**Records supplied**
-- Start --

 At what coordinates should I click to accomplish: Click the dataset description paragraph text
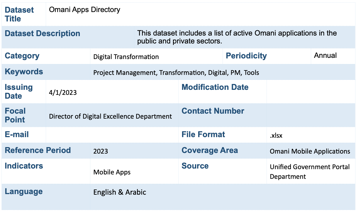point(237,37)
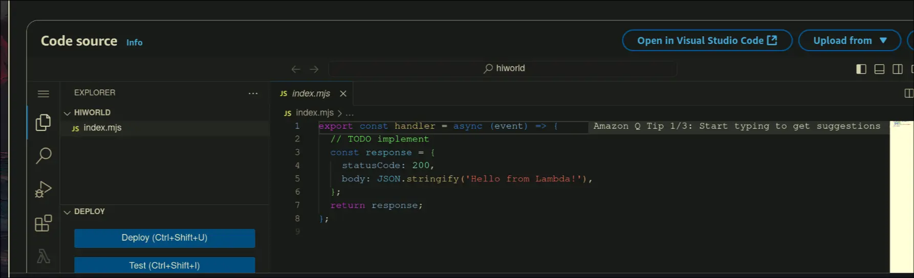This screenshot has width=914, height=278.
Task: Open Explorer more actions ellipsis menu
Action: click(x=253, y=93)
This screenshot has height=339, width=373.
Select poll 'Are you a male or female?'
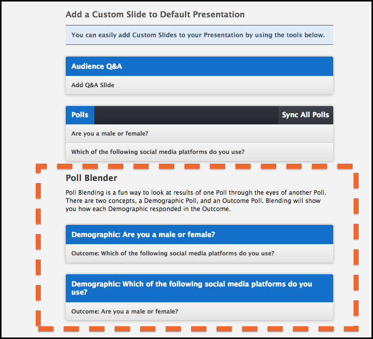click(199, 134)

-- End --
-- Start --

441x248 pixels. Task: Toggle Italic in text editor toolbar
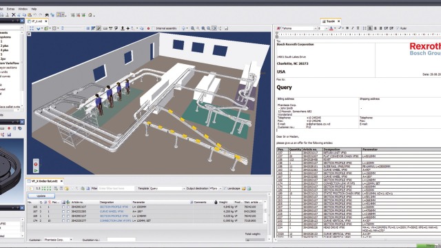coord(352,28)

-- End --

**Exercise brief**
Reproduce the lines between the one holding "At what coordinates" and the one holding "click(199, 134)", inclusive, leaving out the pictures.

**The response**
 At what coordinates should I click to accomplish: Click the dataset description paragraph text
point(237,37)
This screenshot has width=914, height=278.
Task: Open Explorer more actions ellipsis menu
Action: click(x=253, y=93)
This screenshot has height=339, width=373.
Select poll 'Are you a male or female?'
click(199, 134)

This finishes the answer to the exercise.